Search code examples
pythonnetworkxgraph-theorygephi

Python: how to convert elements of a list of lists into an undirected graph?


I have a program which retrieves a list of PubMed publications and wish to build a graph of co-authorship, meaning that for each article I want to add each author (if not already present) as a vertex and add an undirected edge (or increase its weight) between every coauthor.

I managed to write the first of the program which retrieves the list of authors for each publication and understand I could use the NetworkX library to build the graph (and then export it to GraphML for Gephi) but cannot wrap my head on how to transform the "list of lists" to a graph.

Here follows my code. Thank you very much.

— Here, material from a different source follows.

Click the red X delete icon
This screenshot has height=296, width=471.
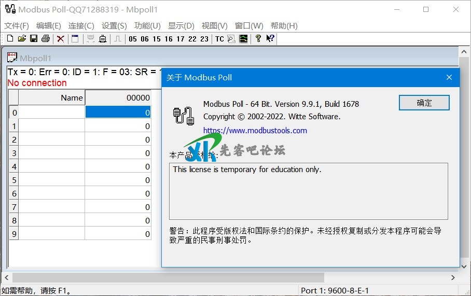[x=61, y=38]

### if needed install the required modules
### python3 -m pip install biopython
### python3 -m pip install numpy

from Bio import Entrez
from Bio import Medline
Entrez.email = "rja@it.com"
handle = Entrez.esearch(db="pubmed", term='("lung diseases, interstitial"[MeSH Terms] NOT "pneumoconiosis"[MeSH Terms]) AND "artificial intelligence"[MeSH Terms] AND "humans"[MeSH Terms]', retmax="1000", sort="relevance", retmode="xml")
records = Entrez.read(handle)
ids = records['IdList']
h = Entrez.efetch(db='pubmed', id=ids, rettype='medline', retmode='text')
#now h holds all of the articles and their sections
records = Medline.parse(h)
# initialize an empty vector for the authors
authors = []
# iterate through all articles
for record in records:
    #for each article (record) get the authors list
    au = record.get('AU', '?')
    # now from the author list iterate through each author
    for a in au: 
        if a not in authors:
            authors.append(a)
    # following is just to show the alphabetic list of all non repeating 
    # authors sorted alphabetically (there should become my graph nodes)
    authors.sort()
    print('Authors: {0}'.format(', '.join(authors)))

Solution

  • Cool - the code was running, so the data structures are clear! As an approach, we build the conncetivity-matrix for both articles/authors and authors/co-authors.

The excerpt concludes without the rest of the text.